そして、グララド様たちは武器を手に、裏口から宿の外へ出た。
――その瞬間、闇の中から魔物が襲いかかって来るのが見えた。
しかし――
「ハッ!」
フリードリッヒさんの剣が一閃し、魔物の首を切り裂く。
「ギャウッ!」
魔物は断末魔を上げ、その場に崩れ落ちた。
「……もう終わり? 私の出番は?」
クラーラが、がっかりしたように呟く。
「これくらいの魔物なら、日常茶飯事だからな」
マクシミリアンさんが肩をすくめた。
ターシュエル領の騎士たちにとって、この程度の襲撃は警戒するほどのものではなかった。
しかし――
「けど、これだけじゃ済まないかもしれないな」
マクシミリアンさんが槍を担ぎながら言う。
「王都に近づくにつれ、魔物がさらに増える可能性がある。
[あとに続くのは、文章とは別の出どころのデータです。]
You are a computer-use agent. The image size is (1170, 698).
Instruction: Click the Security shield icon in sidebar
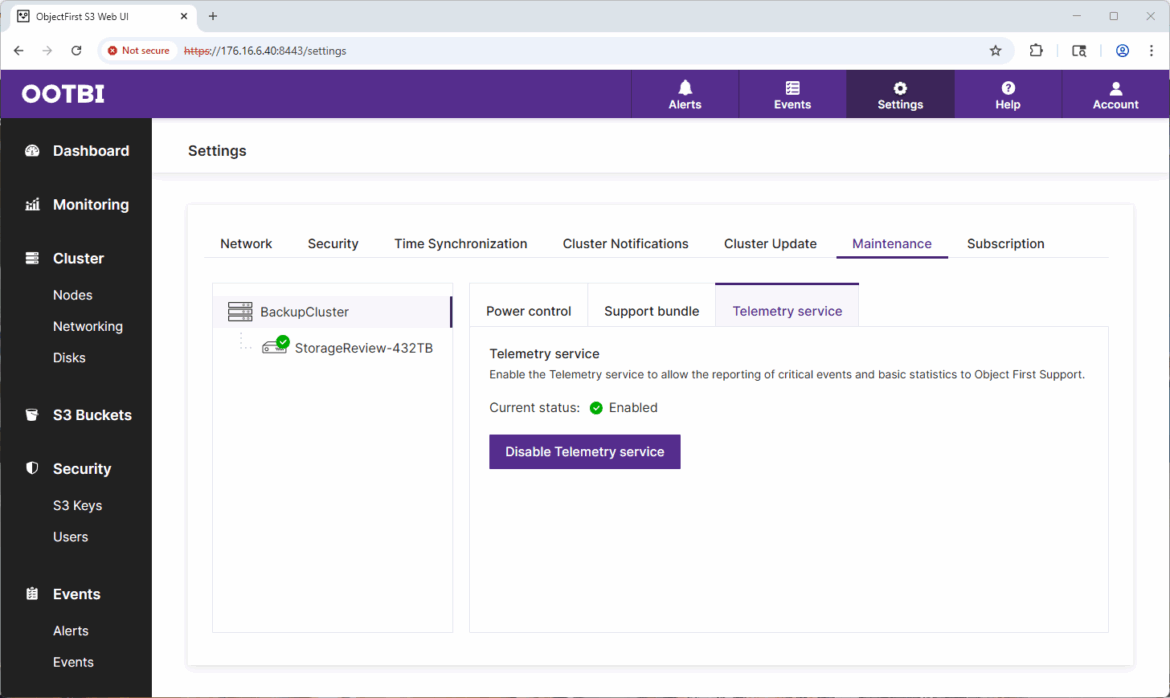click(x=32, y=469)
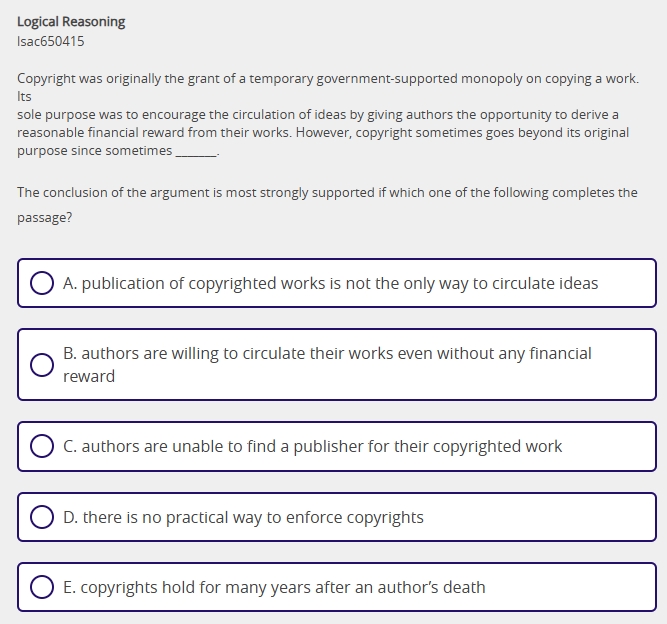Click the question ID lsac650415
The image size is (667, 624).
pyautogui.click(x=51, y=41)
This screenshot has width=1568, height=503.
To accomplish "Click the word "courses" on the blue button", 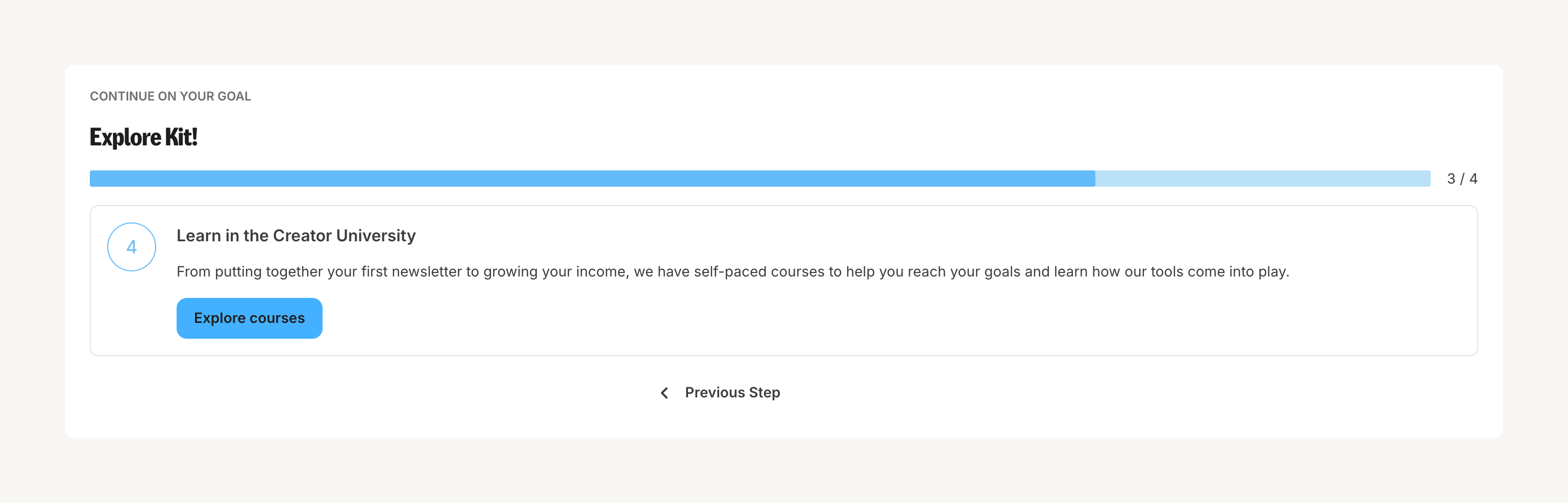I will pyautogui.click(x=277, y=318).
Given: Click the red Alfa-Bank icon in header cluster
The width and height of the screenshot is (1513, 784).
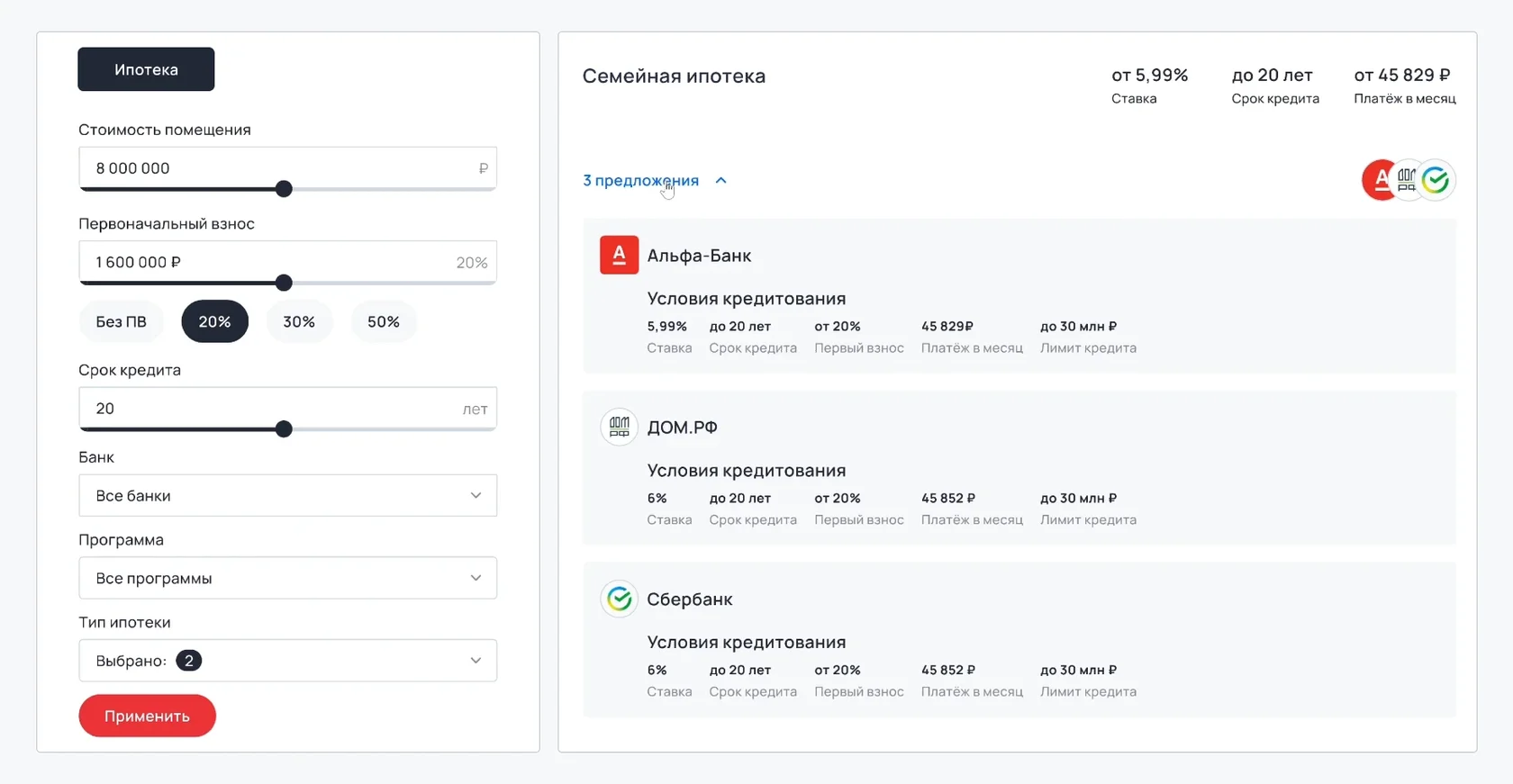Looking at the screenshot, I should (1376, 180).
慎重に進んだ方がいいな」
私たちは改めて旅の警戒を強めることにした。
旅の終盤に差し掛かるころ、王都の外れにある村で異変を目にした。
「……これは」
畑は荒れ果て、井戸の水は枯れ、村人たちは疲れ切った顔をしていた。
「まさか、リリアの『聖女の祈り』の影響……?」
私は唇を噛んだ。
「村の様子が異常だ……」
グララド様が馬車の窓から周囲を見渡しながら低く言う。
王太子殿下たちは、ターシュエル領が呪いを撒いたと言っていたが、どう考えても原因はリリアの『祈り』にある。
そして、その影響は王都のすぐ近くにまで及んでいた。
(……王都では、一体何が待っているのかしら?)
胸に不安を抱えながらも、私は静かに拳を握った。
――このまま、王都へ向かうしかない。
王都の門が見えてきたころ、私は改めて決意を固めた。
「グララド様、フリードリッヒさん、マクシミリアンさん、クラーラ……ありがとう」
「何言ってるんです。お嬢様。私たちはずっと一緒ですよ」
クラーラが笑いながら私の手を握る。
「まあ、王都の空気は嫌いだけどな」
マクシミリアンさんが苦笑しながら肩をすくめた。
「王都に着いたら、俺たちは警戒を怠らない」
フリードリッヒさんが鋭い眼差しで言う。
王都で何が起こるのか――私たちはまだ知らない。
だが、確かなことは一つ。
私たちは、このまま黙って囚われるつもりはないということだ。